§ **THE PROBLEM**:
What lines in the entries below contain the word "first"? Copy all of them.

[Records contained in a dataset]
_ _ _
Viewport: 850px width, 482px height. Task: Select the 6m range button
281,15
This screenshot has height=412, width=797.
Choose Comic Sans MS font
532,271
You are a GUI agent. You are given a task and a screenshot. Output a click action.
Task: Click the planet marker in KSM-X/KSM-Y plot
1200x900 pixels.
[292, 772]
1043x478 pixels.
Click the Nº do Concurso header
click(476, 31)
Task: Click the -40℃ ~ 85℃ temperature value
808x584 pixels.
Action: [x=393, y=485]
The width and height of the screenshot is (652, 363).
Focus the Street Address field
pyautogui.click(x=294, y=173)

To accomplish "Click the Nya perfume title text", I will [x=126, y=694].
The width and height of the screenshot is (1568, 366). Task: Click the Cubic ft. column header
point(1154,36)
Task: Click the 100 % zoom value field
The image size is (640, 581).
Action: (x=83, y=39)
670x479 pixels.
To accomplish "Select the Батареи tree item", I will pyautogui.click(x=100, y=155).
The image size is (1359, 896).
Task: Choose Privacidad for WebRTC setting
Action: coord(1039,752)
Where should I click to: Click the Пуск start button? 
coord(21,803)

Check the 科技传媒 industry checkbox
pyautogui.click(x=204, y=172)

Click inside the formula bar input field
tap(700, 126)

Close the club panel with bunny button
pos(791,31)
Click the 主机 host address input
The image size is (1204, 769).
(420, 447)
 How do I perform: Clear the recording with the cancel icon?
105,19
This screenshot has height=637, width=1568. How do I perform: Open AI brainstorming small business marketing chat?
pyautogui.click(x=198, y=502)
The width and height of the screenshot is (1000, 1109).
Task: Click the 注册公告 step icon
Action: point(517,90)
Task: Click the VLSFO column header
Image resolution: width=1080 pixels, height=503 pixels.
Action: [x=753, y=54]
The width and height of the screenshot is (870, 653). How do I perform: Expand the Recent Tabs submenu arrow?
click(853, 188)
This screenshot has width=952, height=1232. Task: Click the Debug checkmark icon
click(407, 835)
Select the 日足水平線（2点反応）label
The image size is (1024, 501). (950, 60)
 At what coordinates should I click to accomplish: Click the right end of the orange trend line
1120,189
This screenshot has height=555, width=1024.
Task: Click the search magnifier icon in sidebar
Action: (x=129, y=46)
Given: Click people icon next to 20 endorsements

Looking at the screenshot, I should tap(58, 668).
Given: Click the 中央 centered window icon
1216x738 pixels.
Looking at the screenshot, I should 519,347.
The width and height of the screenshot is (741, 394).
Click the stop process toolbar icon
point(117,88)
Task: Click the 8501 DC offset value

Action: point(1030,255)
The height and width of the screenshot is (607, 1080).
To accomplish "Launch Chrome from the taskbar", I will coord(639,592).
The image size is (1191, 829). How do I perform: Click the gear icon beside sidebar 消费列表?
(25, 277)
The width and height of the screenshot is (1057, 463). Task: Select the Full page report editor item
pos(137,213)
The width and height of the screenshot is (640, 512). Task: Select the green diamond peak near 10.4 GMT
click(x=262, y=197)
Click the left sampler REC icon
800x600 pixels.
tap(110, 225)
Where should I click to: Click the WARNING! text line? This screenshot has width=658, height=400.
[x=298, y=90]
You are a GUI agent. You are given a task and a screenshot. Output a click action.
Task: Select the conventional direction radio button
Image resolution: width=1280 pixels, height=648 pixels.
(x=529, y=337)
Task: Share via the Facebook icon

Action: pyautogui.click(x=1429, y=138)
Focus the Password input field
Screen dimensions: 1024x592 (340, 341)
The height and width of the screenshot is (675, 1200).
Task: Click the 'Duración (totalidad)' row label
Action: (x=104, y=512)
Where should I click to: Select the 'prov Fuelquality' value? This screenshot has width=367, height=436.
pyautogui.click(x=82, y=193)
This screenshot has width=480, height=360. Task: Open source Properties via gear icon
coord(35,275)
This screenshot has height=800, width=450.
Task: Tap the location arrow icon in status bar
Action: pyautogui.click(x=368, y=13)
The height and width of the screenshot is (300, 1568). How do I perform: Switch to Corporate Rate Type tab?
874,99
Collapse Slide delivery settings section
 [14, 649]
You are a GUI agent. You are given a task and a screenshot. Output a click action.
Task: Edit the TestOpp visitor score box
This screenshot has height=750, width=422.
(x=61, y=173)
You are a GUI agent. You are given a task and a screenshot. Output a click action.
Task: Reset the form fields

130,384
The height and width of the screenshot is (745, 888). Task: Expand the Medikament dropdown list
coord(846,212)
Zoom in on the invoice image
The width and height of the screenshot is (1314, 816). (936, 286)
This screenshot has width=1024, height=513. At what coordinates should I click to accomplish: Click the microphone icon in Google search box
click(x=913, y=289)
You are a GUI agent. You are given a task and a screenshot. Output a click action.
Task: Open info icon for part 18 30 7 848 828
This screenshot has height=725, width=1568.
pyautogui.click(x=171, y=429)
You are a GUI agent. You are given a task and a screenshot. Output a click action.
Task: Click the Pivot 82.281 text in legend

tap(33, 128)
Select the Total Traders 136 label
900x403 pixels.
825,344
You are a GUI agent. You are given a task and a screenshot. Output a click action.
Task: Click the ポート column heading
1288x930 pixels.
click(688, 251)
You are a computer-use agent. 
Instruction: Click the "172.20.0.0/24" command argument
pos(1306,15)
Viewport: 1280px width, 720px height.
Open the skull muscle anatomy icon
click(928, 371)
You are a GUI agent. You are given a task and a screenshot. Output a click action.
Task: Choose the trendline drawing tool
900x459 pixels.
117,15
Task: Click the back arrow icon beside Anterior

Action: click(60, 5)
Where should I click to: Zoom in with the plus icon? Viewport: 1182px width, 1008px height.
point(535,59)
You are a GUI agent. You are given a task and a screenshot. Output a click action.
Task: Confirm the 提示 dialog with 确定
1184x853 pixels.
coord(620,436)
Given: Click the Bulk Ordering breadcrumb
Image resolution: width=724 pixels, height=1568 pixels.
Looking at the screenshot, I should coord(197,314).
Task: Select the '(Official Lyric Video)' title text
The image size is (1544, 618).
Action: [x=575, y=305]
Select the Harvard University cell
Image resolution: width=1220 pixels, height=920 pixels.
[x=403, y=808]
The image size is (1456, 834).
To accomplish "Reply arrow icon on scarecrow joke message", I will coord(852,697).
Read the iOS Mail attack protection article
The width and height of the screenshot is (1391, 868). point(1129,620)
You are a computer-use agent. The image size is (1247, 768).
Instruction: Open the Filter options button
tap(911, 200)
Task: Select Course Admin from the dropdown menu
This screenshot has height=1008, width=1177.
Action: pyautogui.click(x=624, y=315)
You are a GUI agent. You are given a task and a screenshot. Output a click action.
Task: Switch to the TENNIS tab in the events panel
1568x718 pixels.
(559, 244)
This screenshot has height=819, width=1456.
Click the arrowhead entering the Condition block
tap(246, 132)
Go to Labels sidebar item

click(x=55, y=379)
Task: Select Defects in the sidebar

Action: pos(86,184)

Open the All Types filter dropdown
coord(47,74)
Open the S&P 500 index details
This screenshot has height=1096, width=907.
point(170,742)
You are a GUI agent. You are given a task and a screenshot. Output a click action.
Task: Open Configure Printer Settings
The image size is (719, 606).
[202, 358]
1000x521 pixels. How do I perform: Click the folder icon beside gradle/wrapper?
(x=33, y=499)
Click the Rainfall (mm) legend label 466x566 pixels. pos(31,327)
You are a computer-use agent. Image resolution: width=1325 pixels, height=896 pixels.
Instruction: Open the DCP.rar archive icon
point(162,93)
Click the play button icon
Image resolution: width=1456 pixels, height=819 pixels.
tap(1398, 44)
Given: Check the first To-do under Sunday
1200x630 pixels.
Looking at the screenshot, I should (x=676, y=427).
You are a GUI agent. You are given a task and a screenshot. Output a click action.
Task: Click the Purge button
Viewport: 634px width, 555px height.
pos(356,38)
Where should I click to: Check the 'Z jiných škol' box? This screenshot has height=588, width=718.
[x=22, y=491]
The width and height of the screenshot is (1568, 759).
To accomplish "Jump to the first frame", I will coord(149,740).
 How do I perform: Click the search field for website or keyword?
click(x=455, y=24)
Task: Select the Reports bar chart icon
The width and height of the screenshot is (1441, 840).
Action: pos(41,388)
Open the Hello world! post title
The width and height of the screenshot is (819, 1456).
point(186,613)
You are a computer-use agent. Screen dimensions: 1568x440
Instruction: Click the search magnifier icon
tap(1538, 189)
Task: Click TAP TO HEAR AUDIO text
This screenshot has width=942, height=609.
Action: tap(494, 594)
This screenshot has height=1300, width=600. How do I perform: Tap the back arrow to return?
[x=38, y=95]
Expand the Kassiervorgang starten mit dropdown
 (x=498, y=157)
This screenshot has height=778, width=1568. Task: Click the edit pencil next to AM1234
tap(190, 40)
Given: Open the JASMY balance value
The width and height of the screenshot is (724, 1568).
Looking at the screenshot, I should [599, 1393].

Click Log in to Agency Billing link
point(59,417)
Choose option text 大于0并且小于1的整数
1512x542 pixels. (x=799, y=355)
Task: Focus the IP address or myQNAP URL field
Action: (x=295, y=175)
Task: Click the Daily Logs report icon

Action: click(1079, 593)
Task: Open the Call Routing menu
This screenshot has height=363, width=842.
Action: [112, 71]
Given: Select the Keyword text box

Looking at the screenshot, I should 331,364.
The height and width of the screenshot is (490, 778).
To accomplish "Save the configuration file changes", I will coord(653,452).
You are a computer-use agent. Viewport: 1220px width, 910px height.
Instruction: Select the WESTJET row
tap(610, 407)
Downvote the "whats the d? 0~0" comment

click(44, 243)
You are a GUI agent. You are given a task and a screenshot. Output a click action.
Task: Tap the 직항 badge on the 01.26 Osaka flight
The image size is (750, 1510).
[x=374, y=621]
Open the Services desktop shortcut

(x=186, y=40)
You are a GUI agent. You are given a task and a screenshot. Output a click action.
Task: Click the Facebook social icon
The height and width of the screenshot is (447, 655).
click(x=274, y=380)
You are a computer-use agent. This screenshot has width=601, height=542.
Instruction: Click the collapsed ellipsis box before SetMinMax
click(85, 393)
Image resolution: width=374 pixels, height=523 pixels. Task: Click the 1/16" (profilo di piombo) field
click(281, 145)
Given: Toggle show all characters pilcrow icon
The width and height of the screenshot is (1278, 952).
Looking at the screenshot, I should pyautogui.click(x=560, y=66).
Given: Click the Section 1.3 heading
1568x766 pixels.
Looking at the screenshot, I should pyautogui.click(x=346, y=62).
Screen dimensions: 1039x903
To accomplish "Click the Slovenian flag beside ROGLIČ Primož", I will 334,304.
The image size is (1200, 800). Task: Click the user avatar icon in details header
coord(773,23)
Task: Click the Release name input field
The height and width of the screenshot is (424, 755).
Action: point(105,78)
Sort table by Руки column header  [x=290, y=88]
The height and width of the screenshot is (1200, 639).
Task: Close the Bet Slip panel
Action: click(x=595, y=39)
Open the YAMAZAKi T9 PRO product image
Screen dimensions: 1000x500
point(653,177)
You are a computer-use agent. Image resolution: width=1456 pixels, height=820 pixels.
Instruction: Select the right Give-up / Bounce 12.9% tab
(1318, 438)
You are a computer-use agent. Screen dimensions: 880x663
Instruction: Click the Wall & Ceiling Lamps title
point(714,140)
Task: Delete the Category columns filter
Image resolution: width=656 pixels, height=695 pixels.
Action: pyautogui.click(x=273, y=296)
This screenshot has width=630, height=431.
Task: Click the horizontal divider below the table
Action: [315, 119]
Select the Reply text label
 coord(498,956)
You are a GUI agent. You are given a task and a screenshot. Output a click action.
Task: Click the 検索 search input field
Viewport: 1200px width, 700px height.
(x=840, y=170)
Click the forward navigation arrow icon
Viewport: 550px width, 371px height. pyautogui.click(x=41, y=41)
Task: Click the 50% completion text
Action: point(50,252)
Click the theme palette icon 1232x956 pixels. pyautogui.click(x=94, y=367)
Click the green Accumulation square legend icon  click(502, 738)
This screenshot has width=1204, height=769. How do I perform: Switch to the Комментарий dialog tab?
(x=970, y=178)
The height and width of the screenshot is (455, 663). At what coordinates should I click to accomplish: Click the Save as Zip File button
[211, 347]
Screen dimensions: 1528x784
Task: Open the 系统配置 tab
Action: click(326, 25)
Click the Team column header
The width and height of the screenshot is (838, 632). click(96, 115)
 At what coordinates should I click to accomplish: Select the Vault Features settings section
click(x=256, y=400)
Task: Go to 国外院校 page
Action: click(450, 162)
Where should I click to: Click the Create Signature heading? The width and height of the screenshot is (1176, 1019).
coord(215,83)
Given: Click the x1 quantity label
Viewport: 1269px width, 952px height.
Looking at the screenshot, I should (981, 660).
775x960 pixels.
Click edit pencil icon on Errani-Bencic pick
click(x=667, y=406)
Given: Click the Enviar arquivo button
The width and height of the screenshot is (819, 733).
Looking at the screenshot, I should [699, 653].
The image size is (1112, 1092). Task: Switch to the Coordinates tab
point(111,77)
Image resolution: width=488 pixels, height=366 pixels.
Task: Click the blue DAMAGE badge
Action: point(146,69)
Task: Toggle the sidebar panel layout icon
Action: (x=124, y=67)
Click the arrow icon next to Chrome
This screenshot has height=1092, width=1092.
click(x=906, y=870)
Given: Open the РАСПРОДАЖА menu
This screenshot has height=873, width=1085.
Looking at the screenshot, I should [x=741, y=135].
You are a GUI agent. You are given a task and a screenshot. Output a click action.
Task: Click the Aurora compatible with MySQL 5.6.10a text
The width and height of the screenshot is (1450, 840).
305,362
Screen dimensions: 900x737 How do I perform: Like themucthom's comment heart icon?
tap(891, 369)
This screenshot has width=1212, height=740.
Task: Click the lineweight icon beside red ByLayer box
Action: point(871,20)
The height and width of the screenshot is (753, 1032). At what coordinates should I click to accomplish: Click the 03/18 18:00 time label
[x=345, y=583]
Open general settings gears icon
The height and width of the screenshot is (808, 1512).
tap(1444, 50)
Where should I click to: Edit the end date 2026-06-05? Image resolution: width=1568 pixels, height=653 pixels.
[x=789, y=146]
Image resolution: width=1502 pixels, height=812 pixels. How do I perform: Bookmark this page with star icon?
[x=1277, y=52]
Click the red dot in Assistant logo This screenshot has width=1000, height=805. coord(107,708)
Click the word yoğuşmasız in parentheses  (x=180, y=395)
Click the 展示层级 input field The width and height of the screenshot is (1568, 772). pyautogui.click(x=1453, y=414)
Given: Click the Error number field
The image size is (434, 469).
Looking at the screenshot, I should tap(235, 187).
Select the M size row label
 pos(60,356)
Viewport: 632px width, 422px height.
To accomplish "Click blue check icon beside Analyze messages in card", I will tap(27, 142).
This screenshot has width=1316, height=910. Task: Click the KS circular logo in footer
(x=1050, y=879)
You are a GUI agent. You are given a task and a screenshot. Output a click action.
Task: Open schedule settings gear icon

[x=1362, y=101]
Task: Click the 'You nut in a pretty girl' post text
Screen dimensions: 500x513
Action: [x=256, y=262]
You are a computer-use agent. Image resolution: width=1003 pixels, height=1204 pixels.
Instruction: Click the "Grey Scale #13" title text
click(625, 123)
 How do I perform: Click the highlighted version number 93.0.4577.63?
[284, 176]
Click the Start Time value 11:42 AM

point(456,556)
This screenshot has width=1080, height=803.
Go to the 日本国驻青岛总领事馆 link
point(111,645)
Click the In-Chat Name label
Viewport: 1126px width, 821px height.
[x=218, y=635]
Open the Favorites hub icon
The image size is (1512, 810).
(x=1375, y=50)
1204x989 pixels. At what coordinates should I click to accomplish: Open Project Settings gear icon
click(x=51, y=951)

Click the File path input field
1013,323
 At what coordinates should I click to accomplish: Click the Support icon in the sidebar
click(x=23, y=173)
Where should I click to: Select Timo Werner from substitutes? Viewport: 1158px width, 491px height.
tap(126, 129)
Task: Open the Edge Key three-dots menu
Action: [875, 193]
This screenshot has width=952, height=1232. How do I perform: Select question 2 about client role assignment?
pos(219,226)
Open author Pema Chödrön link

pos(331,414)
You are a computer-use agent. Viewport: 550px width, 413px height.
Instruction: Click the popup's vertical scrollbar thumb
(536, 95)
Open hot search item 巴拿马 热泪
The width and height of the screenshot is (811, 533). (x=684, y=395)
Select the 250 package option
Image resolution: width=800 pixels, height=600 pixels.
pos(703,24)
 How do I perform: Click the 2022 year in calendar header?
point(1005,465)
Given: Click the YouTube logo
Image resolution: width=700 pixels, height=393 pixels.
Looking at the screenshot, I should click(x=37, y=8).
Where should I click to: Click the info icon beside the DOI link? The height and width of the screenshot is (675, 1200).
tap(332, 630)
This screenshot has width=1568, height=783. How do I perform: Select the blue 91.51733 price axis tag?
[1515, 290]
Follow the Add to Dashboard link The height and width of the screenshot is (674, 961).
_ _ _
§ **EXERCISE SOLUTION**:
Given: Check the first To-do under Sunday
To accomplish "Jump to the first frame", I will coord(149,740).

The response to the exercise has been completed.